Le groupe de jeux 888 Holdings remporte la bataille pour Bwin.party

Après plusieurs mois de négociations, le site de paris a préféré l’offre de rachat de 888 sur celle de son concurrent GVC, pourtant supérieure.
Bastien Bouchaud

Au terme de plusieurs mois de négociations et en dépit d’une offre supérieure de GVC, le conseil d’administration de Bwin.party a choisi de soutenir la proposition de 888 Holdings pour son rachat. L’offre rendue publique vendredi s’élève à 898 millions de livres sterling (1,3 milliard d’euros) tandis que GVC proposait 908 millions de livres. Les actionnaires de Bwin se verront proposer 39,45 pence et 0,404 action 888 par action, ce qui valorise l’action Bwin à 104,09 pence, soit une prime de 16,4% par rapport à son cours du 14 mai, avant l’annonce de discussions entre les deux groupes.

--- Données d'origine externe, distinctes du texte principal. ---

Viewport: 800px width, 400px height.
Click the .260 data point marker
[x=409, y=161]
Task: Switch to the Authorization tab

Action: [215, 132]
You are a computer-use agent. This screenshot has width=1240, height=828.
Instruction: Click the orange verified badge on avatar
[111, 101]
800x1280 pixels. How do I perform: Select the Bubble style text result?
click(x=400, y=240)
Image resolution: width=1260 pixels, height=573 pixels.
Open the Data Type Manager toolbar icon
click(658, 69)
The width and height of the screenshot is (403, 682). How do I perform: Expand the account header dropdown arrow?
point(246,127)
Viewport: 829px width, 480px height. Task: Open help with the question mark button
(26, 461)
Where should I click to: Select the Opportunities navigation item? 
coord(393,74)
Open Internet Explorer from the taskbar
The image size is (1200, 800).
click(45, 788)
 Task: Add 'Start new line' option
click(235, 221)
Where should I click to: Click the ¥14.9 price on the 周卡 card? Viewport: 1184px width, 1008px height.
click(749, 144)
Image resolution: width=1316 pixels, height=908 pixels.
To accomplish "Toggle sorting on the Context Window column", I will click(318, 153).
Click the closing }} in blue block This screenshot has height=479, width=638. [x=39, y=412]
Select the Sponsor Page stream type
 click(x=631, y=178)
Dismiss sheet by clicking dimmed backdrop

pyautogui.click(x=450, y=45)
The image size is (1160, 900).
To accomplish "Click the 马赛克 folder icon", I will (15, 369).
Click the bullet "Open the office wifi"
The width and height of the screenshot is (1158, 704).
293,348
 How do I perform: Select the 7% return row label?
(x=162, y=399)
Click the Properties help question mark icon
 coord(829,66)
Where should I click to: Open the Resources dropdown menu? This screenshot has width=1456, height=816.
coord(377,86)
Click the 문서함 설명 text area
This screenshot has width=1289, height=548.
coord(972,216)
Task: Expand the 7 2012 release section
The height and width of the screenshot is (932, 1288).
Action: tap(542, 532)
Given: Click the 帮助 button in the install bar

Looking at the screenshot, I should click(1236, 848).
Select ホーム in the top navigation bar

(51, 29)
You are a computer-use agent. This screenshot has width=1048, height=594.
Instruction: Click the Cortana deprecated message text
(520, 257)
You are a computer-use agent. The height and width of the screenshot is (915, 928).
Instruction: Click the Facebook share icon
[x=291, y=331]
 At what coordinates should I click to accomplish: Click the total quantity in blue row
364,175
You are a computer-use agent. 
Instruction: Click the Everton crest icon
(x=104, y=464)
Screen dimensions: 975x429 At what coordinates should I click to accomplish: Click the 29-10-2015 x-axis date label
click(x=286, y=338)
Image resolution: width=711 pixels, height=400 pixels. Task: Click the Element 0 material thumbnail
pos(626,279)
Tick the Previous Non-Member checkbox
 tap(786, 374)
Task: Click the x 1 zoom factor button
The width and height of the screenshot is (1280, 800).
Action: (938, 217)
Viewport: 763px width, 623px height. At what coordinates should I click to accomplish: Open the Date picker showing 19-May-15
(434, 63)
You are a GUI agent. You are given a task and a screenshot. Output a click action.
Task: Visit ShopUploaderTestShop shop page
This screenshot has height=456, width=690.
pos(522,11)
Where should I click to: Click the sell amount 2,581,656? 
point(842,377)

«La question évidente, c’est pourquoi le conseil d’administration de Bwin a choisi l’offre légèrement inférieure de 888 ?», note David Jennings, analyste chez Davy. Pour lui comme pour Nick Batram, analyste chez Peel Hunt, les membres du conseil de Bwin ont privilégié l’offre de 888 pour les meilleures perspectives de croissance offertes par ses actions, alors que GVC, plus jeune et deux fois plus petit que son concurrent, est perçu comme plus exposé aux risques de régulation. Or, les dirigeants de Bwin toucheront des actions 888. Les profils des deux groupes sont par ailleurs complémentaires, l’acquéreur n’étant pas très présent dans les paris sportifs, point fort de Bwin.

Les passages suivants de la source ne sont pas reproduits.